▸ Selection
--------
Erica has been asking me for a few weeks if we could please have spaghetti and meatballs for dinner. I haven’t made meatballs in a VERY long time because when it comes to cooking with meat, I’m cheap and I hate making things that call for lots and lots of meat. But, ever trying to please my family at dinnertime, I decided to look around a bit and see if I could find a good "meatball" solution. I know wheat can be used as a meat extender, so I searched online and found this recipe for meatballs.

While I don’t know that I’d go so far as to call them "the best" like the name states, they were pretty good and Erica was very pleased, polishing off at least 4 meatballs. Isaac (who is not really a big meat eater) ate half of one and announced he didn’t really want a meatball after all, and Cambria ate a few bites of hers before starting a food fight with the kitchen floor. Kimball said he liked them "as long as you know to expect the wheat," but I didn’t really notice it. I think probably had I used cracked bulgur he would have noticed it less, but since I tried and failed to crack my (homemade) bulgur, we just used it whole.
--------
▸ Listed records
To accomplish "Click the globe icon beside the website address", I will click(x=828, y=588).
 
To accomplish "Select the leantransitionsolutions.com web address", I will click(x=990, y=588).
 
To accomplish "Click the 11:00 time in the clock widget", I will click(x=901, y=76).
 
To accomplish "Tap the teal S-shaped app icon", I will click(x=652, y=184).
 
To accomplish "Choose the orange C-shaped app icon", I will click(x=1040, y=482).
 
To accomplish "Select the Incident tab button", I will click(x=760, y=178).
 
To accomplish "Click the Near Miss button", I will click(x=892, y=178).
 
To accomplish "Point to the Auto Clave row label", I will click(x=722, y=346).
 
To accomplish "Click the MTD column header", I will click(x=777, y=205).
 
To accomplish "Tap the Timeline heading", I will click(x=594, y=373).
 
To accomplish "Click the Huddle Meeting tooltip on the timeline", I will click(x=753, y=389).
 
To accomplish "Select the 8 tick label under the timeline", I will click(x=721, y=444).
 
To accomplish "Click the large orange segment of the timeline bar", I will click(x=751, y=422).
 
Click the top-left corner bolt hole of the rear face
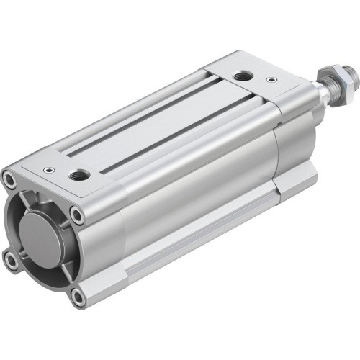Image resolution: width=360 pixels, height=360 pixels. pyautogui.click(x=10, y=176)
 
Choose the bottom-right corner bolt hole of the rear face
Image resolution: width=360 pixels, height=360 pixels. pyautogui.click(x=78, y=293)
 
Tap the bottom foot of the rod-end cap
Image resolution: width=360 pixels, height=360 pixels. pyautogui.click(x=295, y=184)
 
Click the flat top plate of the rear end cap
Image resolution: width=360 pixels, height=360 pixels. pyautogui.click(x=65, y=169)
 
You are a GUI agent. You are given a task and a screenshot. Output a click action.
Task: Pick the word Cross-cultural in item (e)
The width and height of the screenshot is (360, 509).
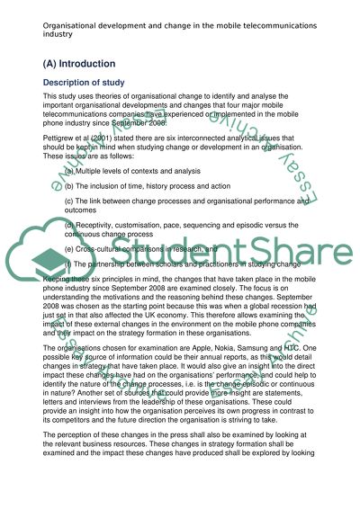tap(104, 274)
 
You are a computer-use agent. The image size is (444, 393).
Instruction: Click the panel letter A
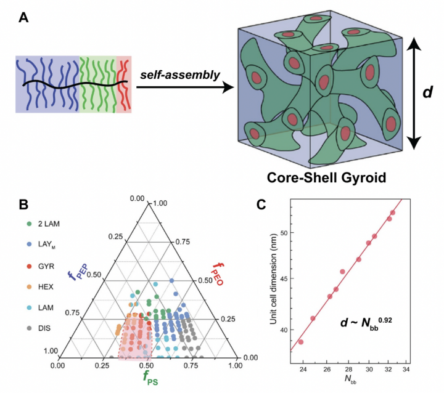pyautogui.click(x=23, y=18)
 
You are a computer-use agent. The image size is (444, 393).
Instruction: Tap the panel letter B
pyautogui.click(x=23, y=205)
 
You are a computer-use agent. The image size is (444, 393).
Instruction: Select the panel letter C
pyautogui.click(x=261, y=205)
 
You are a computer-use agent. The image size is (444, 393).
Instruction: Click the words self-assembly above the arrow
pyautogui.click(x=180, y=75)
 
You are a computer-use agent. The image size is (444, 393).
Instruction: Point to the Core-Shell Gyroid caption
pyautogui.click(x=326, y=177)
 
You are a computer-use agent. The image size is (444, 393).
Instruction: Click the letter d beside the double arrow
pyautogui.click(x=427, y=92)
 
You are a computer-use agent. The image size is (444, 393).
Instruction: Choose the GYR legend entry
pyautogui.click(x=41, y=266)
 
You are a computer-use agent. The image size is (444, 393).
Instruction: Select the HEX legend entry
pyautogui.click(x=40, y=287)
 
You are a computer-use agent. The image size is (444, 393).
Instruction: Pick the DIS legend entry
pyautogui.click(x=39, y=328)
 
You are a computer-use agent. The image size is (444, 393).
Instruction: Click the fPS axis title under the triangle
pyautogui.click(x=150, y=378)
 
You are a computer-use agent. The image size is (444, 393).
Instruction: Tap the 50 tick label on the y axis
pyautogui.click(x=283, y=233)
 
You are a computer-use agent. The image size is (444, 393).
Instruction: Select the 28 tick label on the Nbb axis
pyautogui.click(x=348, y=370)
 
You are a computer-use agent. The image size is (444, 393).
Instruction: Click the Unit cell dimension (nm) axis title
pyautogui.click(x=274, y=278)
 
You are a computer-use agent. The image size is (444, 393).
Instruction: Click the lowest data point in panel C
pyautogui.click(x=301, y=342)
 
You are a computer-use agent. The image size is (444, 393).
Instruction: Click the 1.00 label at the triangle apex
pyautogui.click(x=160, y=203)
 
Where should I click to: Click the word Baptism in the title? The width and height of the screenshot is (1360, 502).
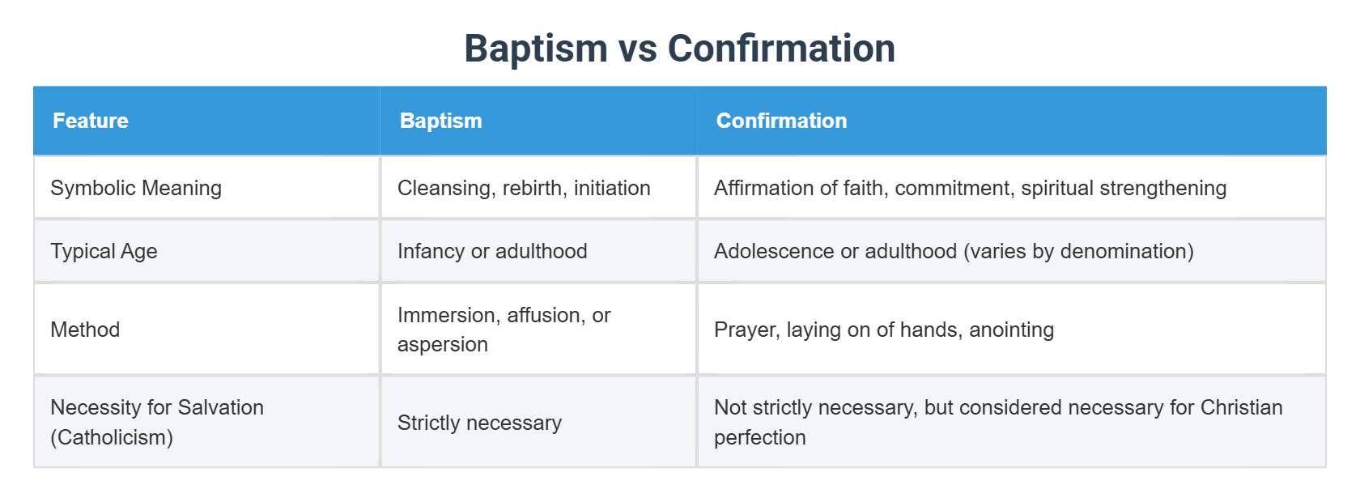click(x=535, y=49)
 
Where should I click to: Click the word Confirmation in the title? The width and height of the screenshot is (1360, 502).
click(x=781, y=49)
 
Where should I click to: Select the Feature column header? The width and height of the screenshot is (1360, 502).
click(x=91, y=121)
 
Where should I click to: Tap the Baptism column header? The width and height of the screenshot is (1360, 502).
click(x=440, y=121)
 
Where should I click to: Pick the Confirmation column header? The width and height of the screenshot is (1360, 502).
click(x=781, y=121)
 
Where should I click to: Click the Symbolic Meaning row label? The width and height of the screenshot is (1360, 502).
click(x=136, y=188)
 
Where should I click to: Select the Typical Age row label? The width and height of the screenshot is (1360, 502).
click(x=104, y=251)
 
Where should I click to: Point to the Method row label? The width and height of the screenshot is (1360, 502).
click(x=85, y=330)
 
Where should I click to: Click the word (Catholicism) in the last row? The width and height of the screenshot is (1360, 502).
click(x=112, y=437)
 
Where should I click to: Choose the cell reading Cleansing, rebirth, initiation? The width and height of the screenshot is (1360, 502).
click(x=524, y=188)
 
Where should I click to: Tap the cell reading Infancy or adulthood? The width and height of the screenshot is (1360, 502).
click(x=492, y=251)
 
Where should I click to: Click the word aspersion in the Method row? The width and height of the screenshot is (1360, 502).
click(x=442, y=344)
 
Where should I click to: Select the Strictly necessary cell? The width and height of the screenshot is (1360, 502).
click(x=479, y=423)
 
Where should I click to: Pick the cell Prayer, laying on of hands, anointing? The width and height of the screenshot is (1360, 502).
click(x=883, y=330)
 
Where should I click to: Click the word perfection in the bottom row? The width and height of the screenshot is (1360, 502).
click(x=759, y=437)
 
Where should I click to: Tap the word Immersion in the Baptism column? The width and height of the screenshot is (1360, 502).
click(x=444, y=315)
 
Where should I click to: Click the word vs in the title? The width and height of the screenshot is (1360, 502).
click(x=637, y=49)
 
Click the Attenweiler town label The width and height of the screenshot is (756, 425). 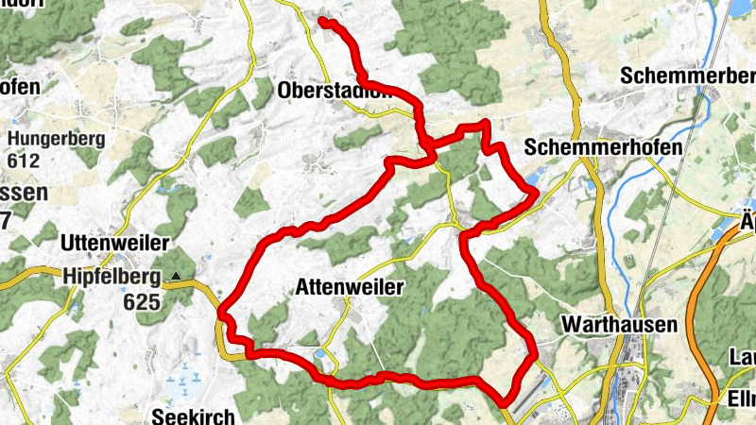click(350, 285)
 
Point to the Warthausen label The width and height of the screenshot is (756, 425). click(619, 325)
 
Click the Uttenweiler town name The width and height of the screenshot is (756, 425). click(106, 243)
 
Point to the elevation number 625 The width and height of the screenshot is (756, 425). click(143, 303)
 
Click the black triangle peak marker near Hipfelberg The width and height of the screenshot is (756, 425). click(176, 277)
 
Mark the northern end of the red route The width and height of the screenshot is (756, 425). click(322, 20)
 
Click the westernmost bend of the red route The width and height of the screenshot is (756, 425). click(221, 310)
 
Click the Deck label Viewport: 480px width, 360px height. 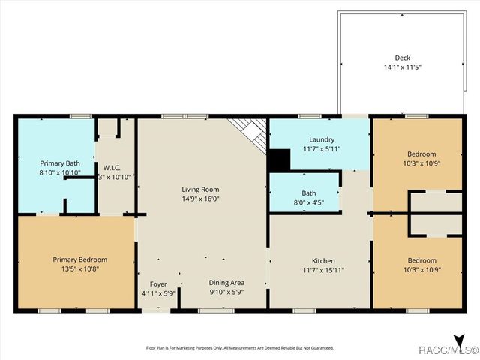403,58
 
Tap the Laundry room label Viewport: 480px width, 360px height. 322,140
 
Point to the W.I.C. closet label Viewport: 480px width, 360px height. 112,167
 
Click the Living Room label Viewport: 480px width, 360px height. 200,190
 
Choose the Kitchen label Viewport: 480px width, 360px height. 324,260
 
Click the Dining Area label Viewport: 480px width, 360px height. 226,283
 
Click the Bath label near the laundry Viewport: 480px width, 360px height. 309,193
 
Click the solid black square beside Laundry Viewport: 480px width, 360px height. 279,160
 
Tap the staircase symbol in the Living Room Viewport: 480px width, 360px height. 250,133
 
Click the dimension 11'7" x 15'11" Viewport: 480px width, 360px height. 324,270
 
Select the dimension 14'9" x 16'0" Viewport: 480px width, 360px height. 200,200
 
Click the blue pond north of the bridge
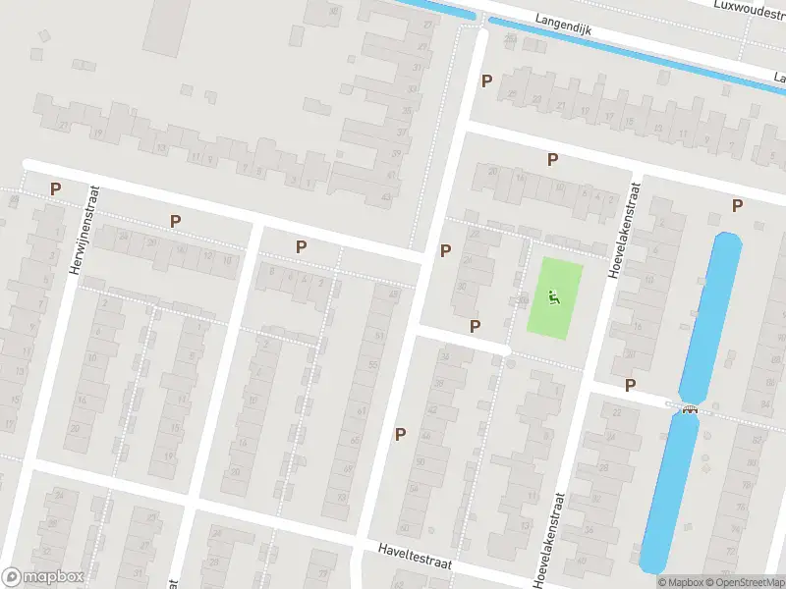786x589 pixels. tap(711, 314)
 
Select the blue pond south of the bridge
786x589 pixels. tap(670, 491)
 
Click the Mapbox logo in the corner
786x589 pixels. tap(43, 577)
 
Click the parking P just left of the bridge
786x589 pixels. tap(630, 385)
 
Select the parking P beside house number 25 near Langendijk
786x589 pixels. tap(484, 81)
--------
▸ Work instructions
[A] In the passage on wheat meatballs, why was the bulgur used whole?
[B] Carry on the passage on wheat meatballs, starting after its final sentence.

▸ Outputs by task
[A] The attempt to crack the homemade bulgur failed.

[B]
Ok – as promised, here are the modifications I made to the recipe: it calls for 4 oz of ground beef and 4 oz of Italian sausage – I used 8 oz of ground beef, as my family isn’t fond of Italian sausage and I didn’t have any on hand. I used 1 whole egg instead of 2 egg whites (using just the whites would have been healthier, but I hate to waste the yolks because I’d just have to trash them). I used 1/3 cup wheat berries to make bulgur so we ended up with a bit more bulgur (and I decided to use it all in the recipe). I also used more hot water (and actually boiled the water and bulgur rather than just letting them soak). Instead of whole wheat bread crumbs I opened up the freezer and found a bag of 4 1/2 hot dog buns and another bag containing 1 hamburger bun that we’ll probably never use. I tore those up and dried them out a bit after defrosting, and made bread crumbs out of that. Seemed to work pretty well, though it made 2 cups of crumbs so I think I’ll try and make another batch of meatballs this week and freeze them for another day.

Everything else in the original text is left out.